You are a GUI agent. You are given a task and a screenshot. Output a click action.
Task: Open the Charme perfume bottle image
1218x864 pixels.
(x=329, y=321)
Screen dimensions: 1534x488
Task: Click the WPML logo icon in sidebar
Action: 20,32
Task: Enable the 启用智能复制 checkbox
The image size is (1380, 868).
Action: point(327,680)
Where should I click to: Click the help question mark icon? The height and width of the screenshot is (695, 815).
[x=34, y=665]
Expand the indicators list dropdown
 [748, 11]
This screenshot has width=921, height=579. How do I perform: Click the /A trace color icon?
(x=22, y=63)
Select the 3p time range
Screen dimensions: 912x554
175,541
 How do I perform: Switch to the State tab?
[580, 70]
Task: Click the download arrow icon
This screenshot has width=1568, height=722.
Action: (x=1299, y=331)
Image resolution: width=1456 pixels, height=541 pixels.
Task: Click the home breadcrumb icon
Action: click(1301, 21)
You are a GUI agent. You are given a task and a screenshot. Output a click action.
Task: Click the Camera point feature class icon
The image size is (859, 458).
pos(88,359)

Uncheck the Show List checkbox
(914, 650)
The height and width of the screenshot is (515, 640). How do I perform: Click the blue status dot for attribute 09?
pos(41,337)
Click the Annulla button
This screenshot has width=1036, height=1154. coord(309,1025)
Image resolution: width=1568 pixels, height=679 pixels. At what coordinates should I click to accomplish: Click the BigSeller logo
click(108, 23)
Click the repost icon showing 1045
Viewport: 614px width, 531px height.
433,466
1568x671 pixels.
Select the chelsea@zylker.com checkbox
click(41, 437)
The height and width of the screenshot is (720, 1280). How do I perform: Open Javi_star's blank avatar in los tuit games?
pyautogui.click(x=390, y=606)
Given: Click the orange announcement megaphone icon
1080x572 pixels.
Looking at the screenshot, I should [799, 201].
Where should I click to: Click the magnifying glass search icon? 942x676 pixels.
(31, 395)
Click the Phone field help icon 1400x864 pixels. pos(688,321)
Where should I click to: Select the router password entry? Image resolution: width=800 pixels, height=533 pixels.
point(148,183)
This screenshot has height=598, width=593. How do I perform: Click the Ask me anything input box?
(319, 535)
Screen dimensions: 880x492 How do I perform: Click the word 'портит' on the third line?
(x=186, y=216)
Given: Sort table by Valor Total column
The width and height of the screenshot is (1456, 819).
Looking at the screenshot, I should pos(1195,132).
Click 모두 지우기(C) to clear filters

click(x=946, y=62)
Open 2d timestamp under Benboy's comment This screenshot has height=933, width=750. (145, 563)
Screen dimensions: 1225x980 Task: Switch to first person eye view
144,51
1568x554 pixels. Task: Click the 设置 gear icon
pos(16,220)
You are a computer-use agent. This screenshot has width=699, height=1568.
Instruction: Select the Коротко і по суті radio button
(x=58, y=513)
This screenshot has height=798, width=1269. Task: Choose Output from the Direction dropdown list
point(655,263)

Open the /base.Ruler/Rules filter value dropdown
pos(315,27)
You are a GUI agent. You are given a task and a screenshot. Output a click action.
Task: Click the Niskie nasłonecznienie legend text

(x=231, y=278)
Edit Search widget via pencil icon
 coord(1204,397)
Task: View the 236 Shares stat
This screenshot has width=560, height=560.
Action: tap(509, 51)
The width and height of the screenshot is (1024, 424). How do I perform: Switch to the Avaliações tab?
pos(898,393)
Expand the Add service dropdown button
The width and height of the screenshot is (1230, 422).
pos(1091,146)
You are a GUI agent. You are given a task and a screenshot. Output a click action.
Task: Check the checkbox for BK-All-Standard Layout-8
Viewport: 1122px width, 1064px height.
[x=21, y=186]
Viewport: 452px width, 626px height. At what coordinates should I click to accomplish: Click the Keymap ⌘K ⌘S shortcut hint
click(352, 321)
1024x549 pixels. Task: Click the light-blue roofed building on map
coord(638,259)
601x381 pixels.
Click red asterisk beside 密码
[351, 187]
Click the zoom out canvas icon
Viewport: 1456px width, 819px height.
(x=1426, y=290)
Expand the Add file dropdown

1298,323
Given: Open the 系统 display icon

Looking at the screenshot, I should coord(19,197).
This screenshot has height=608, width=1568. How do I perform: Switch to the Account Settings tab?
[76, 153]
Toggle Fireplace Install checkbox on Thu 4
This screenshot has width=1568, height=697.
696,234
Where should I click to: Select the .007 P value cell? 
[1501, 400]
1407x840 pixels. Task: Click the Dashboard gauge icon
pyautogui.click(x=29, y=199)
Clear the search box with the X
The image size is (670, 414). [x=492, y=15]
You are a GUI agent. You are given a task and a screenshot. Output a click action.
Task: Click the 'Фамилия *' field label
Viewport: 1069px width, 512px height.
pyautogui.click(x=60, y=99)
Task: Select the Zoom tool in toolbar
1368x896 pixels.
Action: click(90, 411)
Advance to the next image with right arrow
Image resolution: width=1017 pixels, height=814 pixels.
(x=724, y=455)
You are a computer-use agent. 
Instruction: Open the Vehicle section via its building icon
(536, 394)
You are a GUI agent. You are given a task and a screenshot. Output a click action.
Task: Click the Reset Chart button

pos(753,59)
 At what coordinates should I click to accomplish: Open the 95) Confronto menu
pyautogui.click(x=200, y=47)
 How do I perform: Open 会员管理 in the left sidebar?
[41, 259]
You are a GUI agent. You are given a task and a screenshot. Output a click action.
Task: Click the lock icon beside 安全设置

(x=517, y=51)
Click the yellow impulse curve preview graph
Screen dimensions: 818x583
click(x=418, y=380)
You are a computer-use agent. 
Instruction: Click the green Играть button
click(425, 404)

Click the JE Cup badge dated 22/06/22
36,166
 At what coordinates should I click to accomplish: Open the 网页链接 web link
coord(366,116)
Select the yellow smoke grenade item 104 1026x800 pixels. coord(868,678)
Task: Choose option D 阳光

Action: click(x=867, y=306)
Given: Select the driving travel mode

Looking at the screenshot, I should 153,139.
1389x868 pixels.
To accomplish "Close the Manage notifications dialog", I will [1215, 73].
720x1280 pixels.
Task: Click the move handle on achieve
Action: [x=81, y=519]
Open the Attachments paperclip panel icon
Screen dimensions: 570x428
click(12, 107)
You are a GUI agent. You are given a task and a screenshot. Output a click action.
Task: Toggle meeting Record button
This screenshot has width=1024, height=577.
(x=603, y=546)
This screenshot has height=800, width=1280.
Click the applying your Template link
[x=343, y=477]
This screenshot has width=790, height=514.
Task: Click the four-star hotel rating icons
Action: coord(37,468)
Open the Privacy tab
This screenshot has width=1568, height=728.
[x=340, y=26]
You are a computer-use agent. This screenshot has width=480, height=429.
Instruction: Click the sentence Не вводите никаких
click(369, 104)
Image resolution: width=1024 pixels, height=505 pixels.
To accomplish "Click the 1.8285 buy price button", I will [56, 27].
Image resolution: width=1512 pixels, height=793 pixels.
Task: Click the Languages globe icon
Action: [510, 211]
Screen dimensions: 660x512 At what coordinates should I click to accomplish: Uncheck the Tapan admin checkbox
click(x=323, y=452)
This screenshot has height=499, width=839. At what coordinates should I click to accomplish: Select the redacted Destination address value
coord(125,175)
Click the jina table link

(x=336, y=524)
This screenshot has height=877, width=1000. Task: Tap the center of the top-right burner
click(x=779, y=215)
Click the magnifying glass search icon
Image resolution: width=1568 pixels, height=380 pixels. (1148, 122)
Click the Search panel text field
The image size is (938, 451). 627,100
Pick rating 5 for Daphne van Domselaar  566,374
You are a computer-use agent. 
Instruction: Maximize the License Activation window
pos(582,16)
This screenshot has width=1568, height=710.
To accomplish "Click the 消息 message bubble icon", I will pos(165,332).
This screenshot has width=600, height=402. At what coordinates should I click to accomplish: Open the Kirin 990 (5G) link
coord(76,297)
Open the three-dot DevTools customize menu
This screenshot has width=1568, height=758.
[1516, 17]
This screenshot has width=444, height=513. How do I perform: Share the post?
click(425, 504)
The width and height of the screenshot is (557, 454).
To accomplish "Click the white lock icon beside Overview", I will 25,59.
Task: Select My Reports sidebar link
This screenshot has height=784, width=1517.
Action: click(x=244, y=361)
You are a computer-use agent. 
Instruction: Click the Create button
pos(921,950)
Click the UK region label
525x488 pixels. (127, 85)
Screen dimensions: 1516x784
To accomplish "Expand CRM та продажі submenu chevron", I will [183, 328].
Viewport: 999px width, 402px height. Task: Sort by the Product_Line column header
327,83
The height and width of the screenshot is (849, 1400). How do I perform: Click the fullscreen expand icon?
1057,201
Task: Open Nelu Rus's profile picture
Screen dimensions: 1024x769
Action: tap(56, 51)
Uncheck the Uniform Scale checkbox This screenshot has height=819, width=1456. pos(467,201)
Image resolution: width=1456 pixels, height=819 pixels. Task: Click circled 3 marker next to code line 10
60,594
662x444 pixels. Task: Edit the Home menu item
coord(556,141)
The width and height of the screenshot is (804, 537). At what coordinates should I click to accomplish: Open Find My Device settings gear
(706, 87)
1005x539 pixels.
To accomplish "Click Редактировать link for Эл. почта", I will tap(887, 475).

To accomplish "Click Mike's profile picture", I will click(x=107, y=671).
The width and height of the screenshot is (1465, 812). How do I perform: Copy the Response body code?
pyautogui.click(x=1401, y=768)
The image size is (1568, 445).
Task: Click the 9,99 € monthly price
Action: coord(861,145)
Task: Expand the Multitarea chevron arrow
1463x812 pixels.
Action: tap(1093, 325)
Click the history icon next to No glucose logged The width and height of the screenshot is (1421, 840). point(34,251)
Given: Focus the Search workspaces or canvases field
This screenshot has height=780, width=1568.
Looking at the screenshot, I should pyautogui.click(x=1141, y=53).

□ □ □ □ □ □ □

Short exercise: Put every line from the one with "The width and height of the screenshot is (804, 537)." through the last line of the items, both included, into a numbered list, leaving out blank lines.

The result:
1. The width and height of the screenshot is (804, 537). At what coordinates should I click to accomplish: Open Find My Device settings gear
2. (706, 87)
3. 1005x539 pixels.
4. To accomplish "Click Редактировать link for Эл. почта", I will tap(887, 475).
5. To accomplish "Click Mike's profile picture", I will click(x=107, y=671).
6. The width and height of the screenshot is (1465, 812). How do I perform: Copy the Response body code?
7. pyautogui.click(x=1401, y=768)
8. The image size is (1568, 445).
9. Task: Click the 9,99 € monthly price
10. Action: coord(861,145)
11. Task: Expand the Multitarea chevron arrow
12. 1463x812 pixels.
13. Action: tap(1093, 325)
14. Click the history icon next to No glucose logged The width and height of the screenshot is (1421, 840). point(34,251)
15. Given: Focus the Search workspaces or canvases field
16. This screenshot has height=780, width=1568.
17. Looking at the screenshot, I should pyautogui.click(x=1141, y=53).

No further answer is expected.